DagSverreSeljebotn WhyILikeSimpleGrammars

DagSverreSeljebotn edited this page May 14, 2008 · 10 revisions
Clone this wiki locally

Why I Like Simple Grammars

Sometimes when syntax is discussed, I like to propose things in line with this (this is an example, there probably won't be a type arguments feature as such?):

cdef class A:
    __typearguments__ = ["T", "N"]

And this is shot down as not being as nice, while presumably

cdef class A:
    cdef typeargument T
    cdef typeargument N

has the nice quality. Well, here's why I like the former: It doesn't change the language grammar.

(Note: This doesn't mean that I'm in favor of pure Python syntax only -- I think my ideal grammar would be something like the union of Python and C, with a few necesarry utilities thrown in. It is when creating rather exotic, Cython-only features that I think one should consider hard whether one can embed it naturally into the existing grammar.)

1. Guido does it!

Take metaclasses as an example. It is a very fundamental (every class uses one) feature that changes Python in many ways.

And what is the syntax for setting the metaclass of a class in Python? Is it this?:

class B(A; metaclass=mymeta): ...

Is it this?:

class B(A) {metaclass=mymeta} : ...

No, it is the almost insultingly simple

class B(A):
    __metaclass__ = mymeta
As a result:
  • Syntax highlighters don't have to change
  • Code analysis tools in Python IDEs don't have to change (unless they care very much about metaclasses)
  • Code prettifiers don't have to change

and so on. If Cython becomes as popular as we hope, Cython might get all of the above -- and any effort to keep the grammar simple has the same benefits.

2. Parser

A simpler grammar gives a simpler parser. (Of course, the contents must still be interpreted somehow, but can happen much higher and in a more flexible way; making the parser component smaller and more easily interchangeable).

Having a very simple parser is very Pythonic by the way.

3. Python compatability

It would be nice to have a mode where Cython-compilable code can run in a pure Python interpreter (mostly for interactive testing purposes). "Syntax" like __typearguments__ above might not do anything in such a mode, but at least it is rendered into noops rather than producing syntax errors. (And some syntax might be emulated by run-time code too.)

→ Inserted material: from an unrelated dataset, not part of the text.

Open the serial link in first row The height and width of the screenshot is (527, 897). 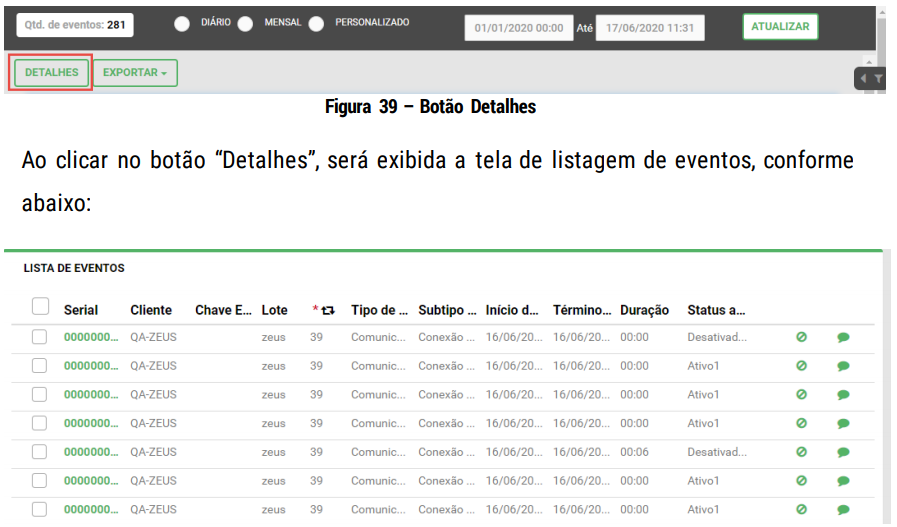point(91,337)
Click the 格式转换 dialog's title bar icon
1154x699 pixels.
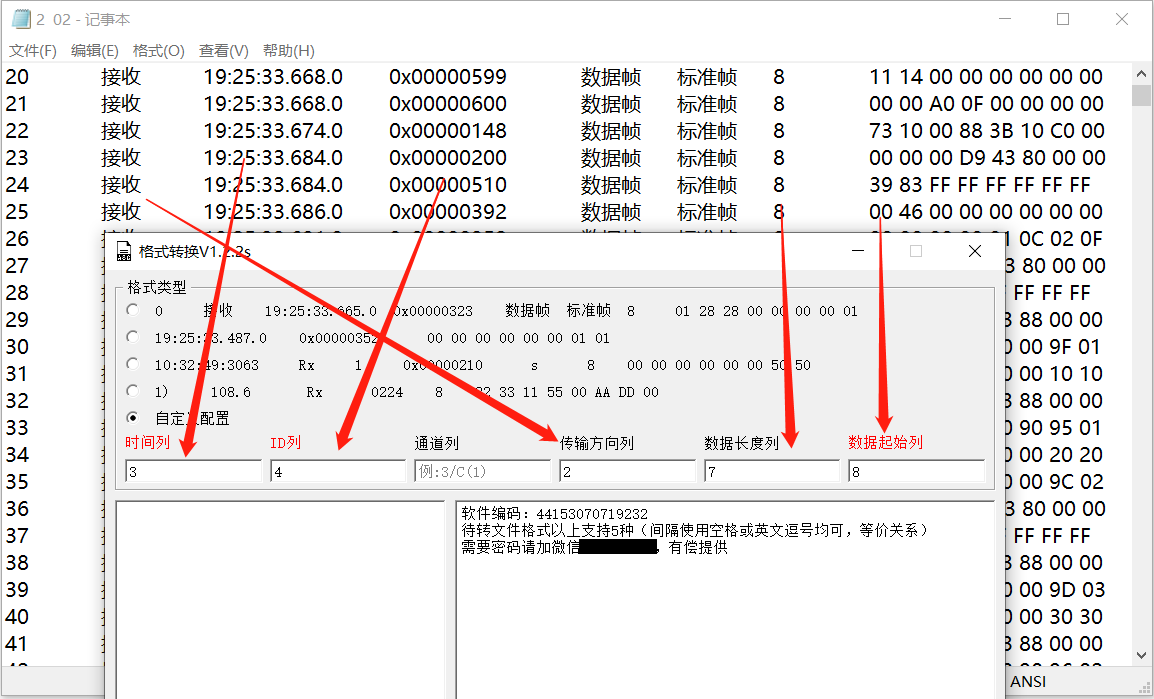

If this is one direction one might want to go in, why add new syntax that we know might have to be complemented with a Python-compatible syntax later on, if we can simply use the latter on right away?

4. Flexibility for macros

This is based on a common argument against this; which goes like this: If you write

class A:
    __typearguments__ = ["T", "N"]

then you are really "lying", since the right-hand expression cannot be any run-time expression but has to follow a stricter format than the syntax implies. The first answer to that is that I don't care (so it might be taste). Raise a compiler error telling the user that it is illegal to have run-time expressions on the right-hand side.

However, the same aspect does leave the way open for some limited compile time macros. We don't have to do it, but we don't have to change the Cython language if we do (and this comes as an automatic side-effect)! I.e., perhaps the Cython compiler in some time really can detect at compile-time that this:

common_typeargs = ["N"]
def construct_typeargs(custom):
   return custom + common_typeargs

class A:
    __typearguments__ = construct_typeargs(["T"])

class B:
    __typearguments__ = construct_typeargs(["T", "meh"])

...is compile-time evaluatable and just fine. This doesn't seem completely impossible. You need much better (and more explicit, non-Python-compatible) macro support to do that with a more custom syntax.


One is name collision. Simple: Have all our special fields and special methods start with "cython". The odds of collision then are probably zero.

Another is that in some cases, forcing something into "special fields" or "special methods" might seem cumbersome or lack clarity. That is ok, but please then refer to the cumbersomeness or lack of clarity in the discussion, not a dislike of special fields in general.

More? Please add yours :-)